Using a library set
After you have created a library set, you can reference and consume it in your Spark applications. When you run your Spark application in the watsonx.data instance, the library set is loaded from the instance home and is made available to the Spark application.
A library set is referenced in a Spark application using the "ae.spark.librarysets" parameter in the "conf" section of the Spark application submission payload.
To reference a library set when submitting a Spark application:
-
Get the IAM token. See Generating a bearer token.
-
Issue the following cURL command:
Sample V2 API
curl -X POST https://<region>.lakehouse.cloud.ibm.com/lakehouse/api/v2/spark_engines/<spark_engine_id>/applications --header "Authorization: Bearer <IAM token>" -H "content-type: application/json" -d @submit-spark-app.jsonExample for submit-spark-app.json:
{ "application_details": { "application": "cos://<bucket-name>.<cos-name>/my_spark_application.py", "arguments": ["arg1", "arg2"], "conf": { "spark.hadoop.fs.cos.<cos-name>.endpoint":"https://s3.us-south.cloud-object-storage.appdomain.cloud", "spark.hadoop.fs.cos.<cos-name>.access.key":"<access_key>", "spark.hadoop.fs.cos.<cos-name>.secret.key":"<secret_key>", "ae.spark.librarysets":"my_library_set" } } }Sample V3 API
curl -X POST https://<region>.lakehouse.cloud.ibm.com/lakehouse/api/v3/spark_engines/<spark_engine_id>/applications --header "Authorization: Bearer <IAM token>" -H "content-type: application/json" -d @submit-spark-app.jsonExample for submit-spark-app.json:
{ "application_details": { "application": "cos://<bucket-name>.<cos-name>/my_spark_application.py", "arguments": ["arg1", "arg2"], "conf": { "spark.hadoop.fs.cos.<cos-name>.endpoint":"https://s3.us-south.cloud-object-storage.appdomain.cloud", "spark.hadoop.fs.cos.<cos-name>.access.key":"<access_key>", "spark.hadoop.fs.cos.<cos-name>.secret.key":"<secret_key>", "ae.spark.librarysets":"my_library_set" } } }Currently, only one library set can be referenced during Spark application submission under the
"ae.spark.librarysets"attribute.If the application is accepted, you will receive a response like the following:
{ "id": "87e63712-a823-4aa1-9f6e-7291d4e5a113", "state": "accepted" } -
Track the status of the application by invoking the application status REST API. See View and manage applications.
Using the library set created using script based customization
When you use a library set that you created using a script, you need to include the path of the library in certain environment variables so that the library set can be accessed by your Spark application.
For example, if your custom library is a .so file, you need to add "EXTRA_LD_LIBRARY_PATH" to the "env" section of the Spark application submit call, with the value /home/spark/shared/user-libs/<libraryset_name>/custom/<subdir_if_applicable>.

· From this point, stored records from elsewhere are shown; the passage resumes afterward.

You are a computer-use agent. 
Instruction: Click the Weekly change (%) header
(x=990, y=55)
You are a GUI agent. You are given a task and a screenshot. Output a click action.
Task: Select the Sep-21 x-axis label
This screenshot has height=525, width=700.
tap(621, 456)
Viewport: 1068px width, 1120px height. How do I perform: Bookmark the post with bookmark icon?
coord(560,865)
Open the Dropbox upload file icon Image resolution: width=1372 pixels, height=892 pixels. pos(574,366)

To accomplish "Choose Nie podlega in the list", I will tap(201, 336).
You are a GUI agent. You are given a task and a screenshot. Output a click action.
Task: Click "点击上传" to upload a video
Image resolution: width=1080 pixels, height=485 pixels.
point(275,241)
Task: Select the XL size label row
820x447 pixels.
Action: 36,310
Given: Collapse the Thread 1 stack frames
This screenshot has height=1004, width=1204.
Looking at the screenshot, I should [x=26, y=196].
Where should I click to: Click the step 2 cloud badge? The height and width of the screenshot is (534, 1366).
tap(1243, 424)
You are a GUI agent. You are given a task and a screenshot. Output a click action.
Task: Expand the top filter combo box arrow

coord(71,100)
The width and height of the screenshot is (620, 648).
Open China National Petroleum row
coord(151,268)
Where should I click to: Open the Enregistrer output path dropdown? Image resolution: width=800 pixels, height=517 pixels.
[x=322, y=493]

This prepends "EXTRA_LD_LIBRARY_PATH" to "LD_LIBRARY_PATH", ensuring that this is the first path to the .so file that is searched.
If your custom library is a JAR file and you need it to be accessible on the Spark classpath, you must specify the JAR file in the extra classpath for driver/executor depending on where you require the JAR file. For example, to add it in front
of the driver classpath, add the following property, where the library set name is java_library:
"spark.driver.extraClassPath":"/home/spark/shared/user-libs/java_library/custom/*"
If your custom library is a certificate file, for example a self signed ICD Postgres certificate, you can specify it in the connection URL in the following way:
sslrootcert=/home/spark/shared/user-libs/customize_integration_custom_lib/custom/postgres.cert`
If your custom library is a configuration file, it is made available to the Spark drivers and executors automatically.
Example of customization script with a multi file download
The parameters, and the script mentioned in the previous section are just a sample. You can implement additional logic if you need, like for downloading a directory or multiple files or downloading from different source, and so on.
For example, to download multiple files from a directory on Cloud Object Storage, see Sample script.